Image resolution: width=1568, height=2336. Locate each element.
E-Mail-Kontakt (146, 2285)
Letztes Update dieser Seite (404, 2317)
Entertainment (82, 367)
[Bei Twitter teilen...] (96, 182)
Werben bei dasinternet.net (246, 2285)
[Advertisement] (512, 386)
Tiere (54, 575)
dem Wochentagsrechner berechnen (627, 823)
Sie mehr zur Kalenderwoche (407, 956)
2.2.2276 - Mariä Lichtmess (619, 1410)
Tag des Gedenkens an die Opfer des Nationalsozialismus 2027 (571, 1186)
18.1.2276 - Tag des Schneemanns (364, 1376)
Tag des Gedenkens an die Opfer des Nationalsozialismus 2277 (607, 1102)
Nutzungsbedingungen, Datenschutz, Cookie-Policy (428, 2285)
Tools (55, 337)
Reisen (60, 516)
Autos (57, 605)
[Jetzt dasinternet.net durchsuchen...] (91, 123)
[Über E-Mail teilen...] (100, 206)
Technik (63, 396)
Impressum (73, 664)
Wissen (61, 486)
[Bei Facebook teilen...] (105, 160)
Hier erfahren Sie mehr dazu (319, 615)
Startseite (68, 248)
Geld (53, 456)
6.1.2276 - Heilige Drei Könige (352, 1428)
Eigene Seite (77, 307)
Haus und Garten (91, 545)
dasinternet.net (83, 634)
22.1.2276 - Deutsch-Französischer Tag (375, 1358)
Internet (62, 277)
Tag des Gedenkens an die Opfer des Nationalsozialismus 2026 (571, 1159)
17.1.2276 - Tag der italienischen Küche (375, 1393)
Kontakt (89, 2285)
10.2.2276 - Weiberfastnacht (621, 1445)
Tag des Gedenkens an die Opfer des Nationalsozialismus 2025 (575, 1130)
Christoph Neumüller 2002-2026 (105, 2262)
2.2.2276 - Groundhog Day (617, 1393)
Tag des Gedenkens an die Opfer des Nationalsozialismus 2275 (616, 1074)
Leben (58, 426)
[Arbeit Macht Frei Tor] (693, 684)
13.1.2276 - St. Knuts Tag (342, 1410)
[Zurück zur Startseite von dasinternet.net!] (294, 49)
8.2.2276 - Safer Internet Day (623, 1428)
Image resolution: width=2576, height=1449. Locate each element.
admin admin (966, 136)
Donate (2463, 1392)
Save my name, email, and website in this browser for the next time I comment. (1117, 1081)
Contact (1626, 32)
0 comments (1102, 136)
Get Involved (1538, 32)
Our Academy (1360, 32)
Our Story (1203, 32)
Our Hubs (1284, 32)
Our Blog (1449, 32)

*WHAT IS REQUIRED*
Give back exactly what runs from the first line of the listing above to the line that contains "Autos (57, 605)", keeping both end lines.

*EXPECTED OUTPUT*
Image resolution: width=1568, height=2336. Locate each element.
E-Mail-Kontakt (146, 2285)
Letztes Update dieser Seite (404, 2317)
Entertainment (82, 367)
[Bei Twitter teilen...] (96, 182)
Werben bei dasinternet.net (246, 2285)
[Advertisement] (512, 386)
Tiere (54, 575)
dem Wochentagsrechner berechnen (627, 823)
Sie mehr zur Kalenderwoche (407, 956)
2.2.2276 - Mariä Lichtmess (619, 1410)
Tag des Gedenkens an die Opfer des Nationalsozialismus 2027 (571, 1186)
18.1.2276 - Tag des Schneemanns (364, 1376)
Tag des Gedenkens an die Opfer des Nationalsozialismus 2277 (607, 1102)
Nutzungsbedingungen, Datenschutz, Cookie-Policy (428, 2285)
Tools (55, 337)
Reisen (60, 516)
Autos (57, 605)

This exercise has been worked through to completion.